The Drosophila melanogaster RPS17 gene encoding ribosomal protein S17.

A human ribosomal protein S17 cDNA [Chen et al., Proc. Natl. Acad. Sci. USA 83 (1986) 6907-6911] was used as heterologous probe to isolate S17 clones from Drosophila genomic and cDNA recombinant libraries. Five S17 genomic clones were recognized; all contained overlapping regions of a single chromosomal site. Subsequently the Drosophila RPS17 gene was mapped by in situ hybridization to chromosome 3L, band 67B1-5. The locus spans approximately 1000 bp of DNA and includes four exons. It is preceded by conventional CAAT and TATA RNA polymerase II promoter motifs. The 131 amino acid protein encoded within Drosophila RPS17 is similar to ribosomal proteins from several other eukaryotes. Comparison of eukaryotic S17 proteins' primary structures as well as the number and location of their genes' intervening sequences suggest that S17 is a relatively recent addition to the ribosomal protein family, probably post-dating divergence of eukaryotes and prokaryotes.

Ribosomal protein S14 is encoded by a pair of highly conserved, adjacent genes on the X chromosome of Drosophila melanogaster.

We describe a Drosophila DNA clone of tandemly duplicated genes encoding an amino acid sequence nearly identical to human ribosomal protein S14 and yeast rp59. Despite their remarkably similar exons, the locations and sizes of introns differ radically among the Drosophila, human, and yeast (Saccharomyces cerevisiae) ribosomal protein genes. Transcripts of both Drosophila RPS14 genes were detected in embryonic and adult tissues and are the same length as mammalian S14 message. Drosophila RPS14 was mapped to region 7C5-9 on the X chromosome. This interval also encodes a previously characterized Minute locus, M(1)7C.

The transcriptionally active human ribosomal protein S17 gene.

A human ribosomal protein S17 cDNA [Chen et al., Proc. Natl. Acad. Sci. USA 83 (1986) 6907-6911] was used to isolate four S17 DNA clones from human genomic libraries constructed in bacteriophage lambda and cosmid vectors. Based on its transcriptional activity in a transient expression assay and on sequence similarity with S17 cDNA, cosmid clone HGS17-6 was identified as carrying the functional RPS17 gene.
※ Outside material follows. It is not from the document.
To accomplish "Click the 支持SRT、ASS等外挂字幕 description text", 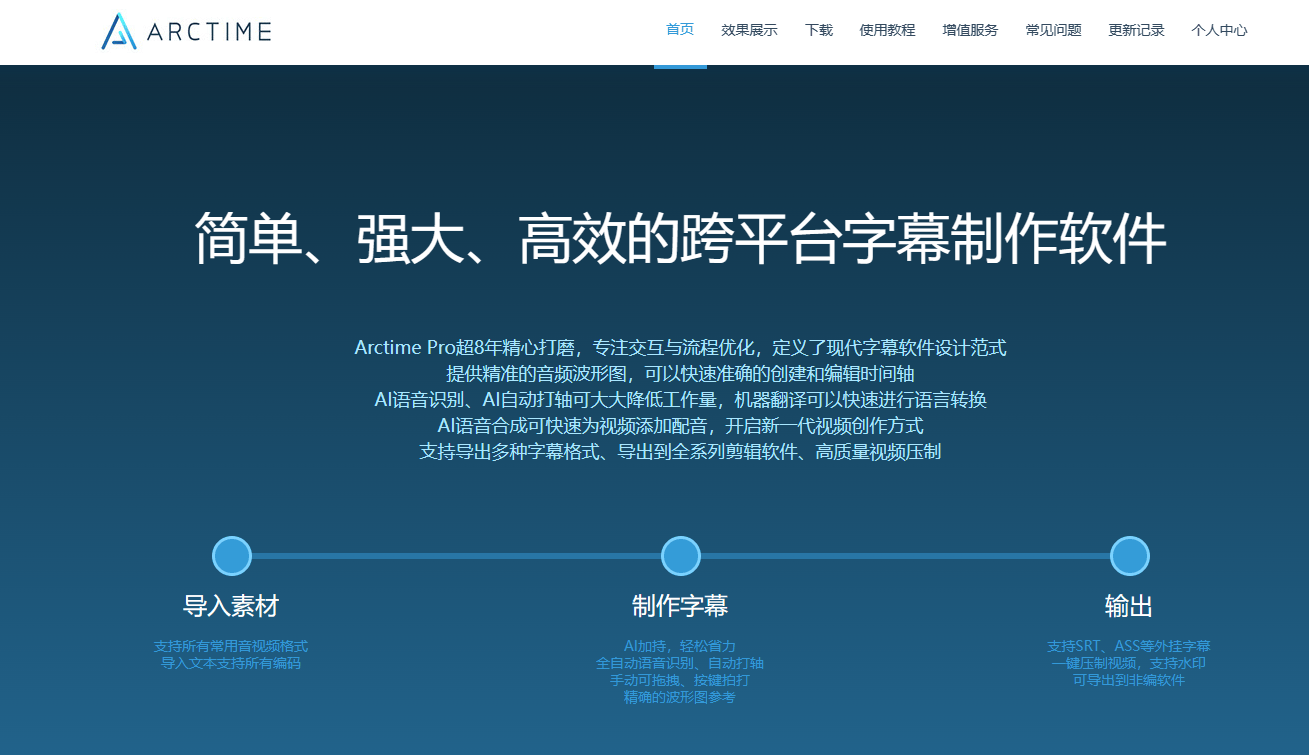I will (x=1128, y=646).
RPS17 is composed of five exons and four introns that span 4 kb of DNA. Two lambda clones of human genomic DNA were recognized as containing processed S17 pseudogenes, because (i) they were transcriptionally inactive in the transient assay, and (ii) they possess multiple, perfectly spliced RPS17 exons. Their coding sequences differ slightly from the cDNA and functional genomic clone.

A cloned human ribosomal protein gene functions in rodent cells.

Cloned fragments of human ribosomal protein S14 DNA (RPS14) were transfected into cultured Chinese hamster (CHO) cells. Transient expression assays indicated that DNA with as little as 31 base pairs of upstream flanking sequence was transcribed into a polyadenylated, 650-base mRNA that is largely bound to the polyribosomes. In these respects the exogenous human S14 message appeared to function normally in CHO cells. Interestingly, transcription of human RPS14 did not require the TATA sequence located 26 base pairs upstream of exon 1. Stably transformed clones were selected from cultures of emetine-resistant CHO cells (Emr-2) after transfection with pSV2Neo-human RPS14 constructs. Human RPS14 complemented the mutationally based drug resistance of the Chinese hamster cells, demonstrating that the cloned human ribosomal protein gene is functional in rodent cells. Analysis of transformed cells with different amounts of integrated RPS14 indicated that human S14 mRNA levels are not tightly regulated by CHO cells. In contrast, the steady-state S14 level fluctuated only slightly, if at all, in transformed clones whose S14 message contents differed by more than 30-fold. These data support the conclusion that expression of human RPS14 is regulated, at least partially, posttranscriptionally.